RECORDS PROVIDED |

• • • • •

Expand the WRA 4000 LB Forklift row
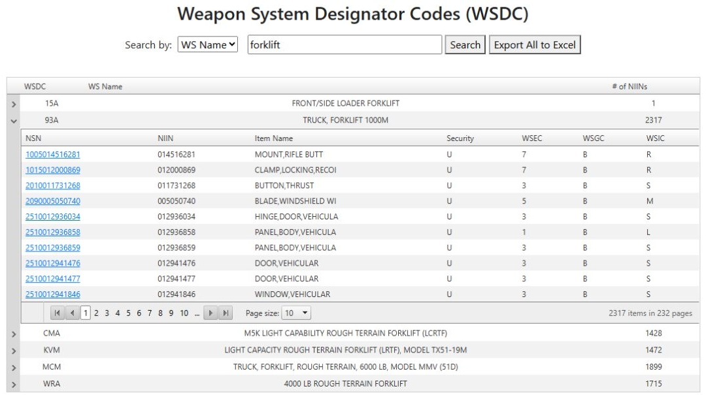The width and height of the screenshot is (706, 395). click(x=14, y=385)
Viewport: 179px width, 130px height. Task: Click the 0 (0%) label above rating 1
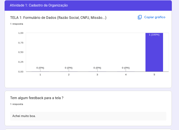[x=40, y=68]
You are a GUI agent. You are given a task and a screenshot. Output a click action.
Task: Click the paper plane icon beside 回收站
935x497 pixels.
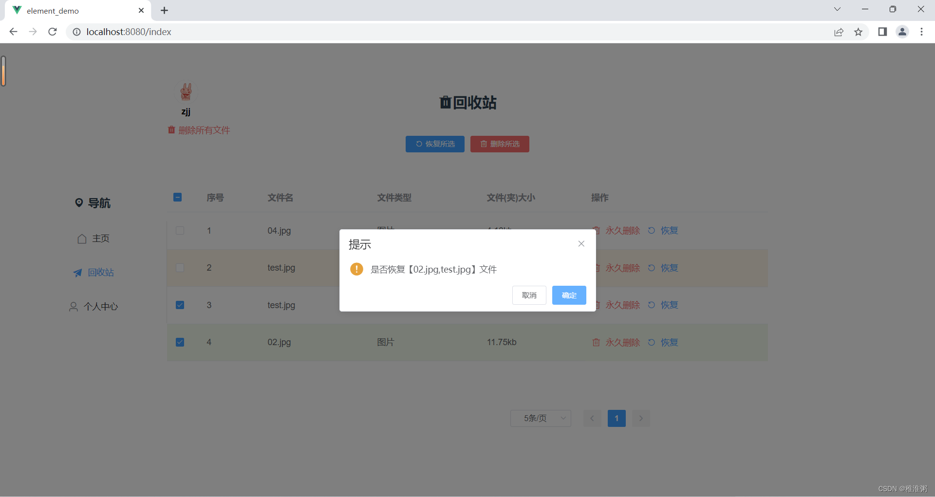[77, 273]
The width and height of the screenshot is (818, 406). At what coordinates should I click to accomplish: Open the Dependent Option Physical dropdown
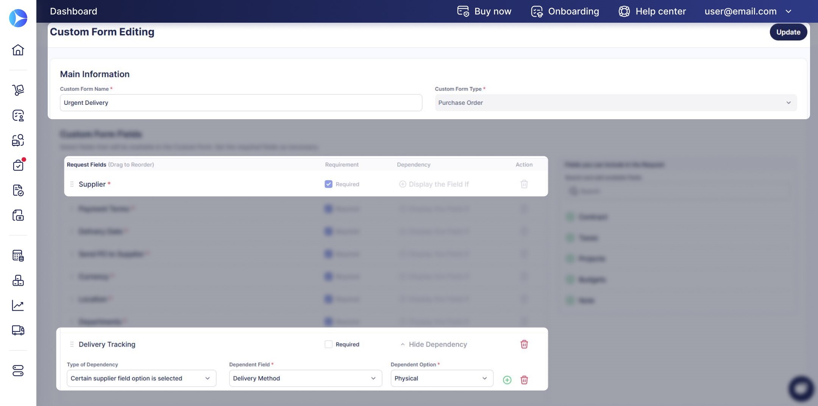(x=442, y=378)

• • • • •

TASK PROMPT | Copy out each of the records above word for word, but omit the pictures.

FINAL ANSWER |
Expand the WRA 4000 LB Forklift row
The width and height of the screenshot is (706, 395). click(x=14, y=385)
Viewport: 179px width, 130px height. Task: Click the 0 (0%) label above rating 1
[x=40, y=68]
You are a GUI agent. You are given a task and a screenshot. Output a click action.
Task: Click the paper plane icon beside 回收站
935x497 pixels.
[77, 273]
The width and height of the screenshot is (818, 406). At what coordinates should I click to accomplish: Open the Dependent Option Physical dropdown
(x=442, y=378)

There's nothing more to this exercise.